Data items:
++++++++

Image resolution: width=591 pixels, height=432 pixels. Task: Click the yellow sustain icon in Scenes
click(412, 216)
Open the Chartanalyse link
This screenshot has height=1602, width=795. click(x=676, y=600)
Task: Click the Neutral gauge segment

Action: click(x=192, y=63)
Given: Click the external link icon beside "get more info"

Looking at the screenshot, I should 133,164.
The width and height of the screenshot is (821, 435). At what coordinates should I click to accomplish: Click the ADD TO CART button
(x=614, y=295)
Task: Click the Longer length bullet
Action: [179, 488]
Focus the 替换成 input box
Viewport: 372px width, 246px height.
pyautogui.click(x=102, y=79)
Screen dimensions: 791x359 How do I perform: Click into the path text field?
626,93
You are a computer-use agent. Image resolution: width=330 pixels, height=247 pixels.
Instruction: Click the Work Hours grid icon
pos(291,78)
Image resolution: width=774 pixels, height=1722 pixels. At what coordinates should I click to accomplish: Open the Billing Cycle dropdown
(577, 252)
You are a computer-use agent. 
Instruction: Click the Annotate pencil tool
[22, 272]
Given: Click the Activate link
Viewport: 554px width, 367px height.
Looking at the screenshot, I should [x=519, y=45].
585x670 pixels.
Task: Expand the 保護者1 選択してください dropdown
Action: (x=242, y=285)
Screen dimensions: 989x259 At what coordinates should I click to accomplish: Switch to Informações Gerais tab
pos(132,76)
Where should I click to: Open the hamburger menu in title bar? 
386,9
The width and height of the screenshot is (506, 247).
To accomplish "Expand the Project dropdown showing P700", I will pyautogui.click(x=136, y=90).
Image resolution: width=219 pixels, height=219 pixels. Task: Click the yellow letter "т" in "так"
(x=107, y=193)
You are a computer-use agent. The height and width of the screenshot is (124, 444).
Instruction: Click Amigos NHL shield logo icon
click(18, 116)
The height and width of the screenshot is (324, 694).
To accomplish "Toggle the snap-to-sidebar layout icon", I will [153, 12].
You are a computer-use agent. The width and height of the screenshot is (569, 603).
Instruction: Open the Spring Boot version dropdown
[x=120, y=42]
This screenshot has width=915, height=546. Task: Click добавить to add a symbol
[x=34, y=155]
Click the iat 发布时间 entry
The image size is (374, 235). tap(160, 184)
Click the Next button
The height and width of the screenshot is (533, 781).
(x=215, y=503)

++++++++

Precisely as given, transcribe all of the entries above.

Image resolution: width=591 pixels, height=432 pixels. Task: Click the yellow sustain icon in Scenes
click(412, 216)
Open the Chartanalyse link
This screenshot has height=1602, width=795. click(x=676, y=600)
Task: Click the Neutral gauge segment

Action: click(x=192, y=63)
Given: Click the external link icon beside "get more info"

Looking at the screenshot, I should 133,164.
The width and height of the screenshot is (821, 435). At what coordinates should I click to accomplish: Click the ADD TO CART button
(x=614, y=295)
Task: Click the Longer length bullet
Action: [179, 488]
Focus the 替换成 input box
Viewport: 372px width, 246px height.
pyautogui.click(x=102, y=79)
Screen dimensions: 791x359 How do I perform: Click into the path text field?
626,93
You are a computer-use agent. Image resolution: width=330 pixels, height=247 pixels.
Instruction: Click the Work Hours grid icon
pos(291,78)
Image resolution: width=774 pixels, height=1722 pixels. At what coordinates should I click to accomplish: Open the Billing Cycle dropdown
(577, 252)
You are a computer-use agent. 
Instruction: Click the Annotate pencil tool
[22, 272]
Given: Click the Activate link
Viewport: 554px width, 367px height.
Looking at the screenshot, I should [x=519, y=45].
585x670 pixels.
Task: Expand the 保護者1 選択してください dropdown
Action: (x=242, y=285)
Screen dimensions: 989x259 At what coordinates should I click to accomplish: Switch to Informações Gerais tab
pos(132,76)
Where should I click to: Open the hamburger menu in title bar? 
386,9
The width and height of the screenshot is (506, 247).
To accomplish "Expand the Project dropdown showing P700", I will pyautogui.click(x=136, y=90).
Image resolution: width=219 pixels, height=219 pixels. Task: Click the yellow letter "т" in "так"
(x=107, y=193)
You are a computer-use agent. The height and width of the screenshot is (124, 444).
Instruction: Click Amigos NHL shield logo icon
click(18, 116)
The height and width of the screenshot is (324, 694).
To accomplish "Toggle the snap-to-sidebar layout icon", I will [153, 12].
You are a computer-use agent. The width and height of the screenshot is (569, 603).
Instruction: Open the Spring Boot version dropdown
[x=120, y=42]
This screenshot has width=915, height=546. Task: Click добавить to add a symbol
[x=34, y=155]
Click the iat 发布时间 entry
The image size is (374, 235). tap(160, 184)
Click the Next button
The height and width of the screenshot is (533, 781).
(x=215, y=503)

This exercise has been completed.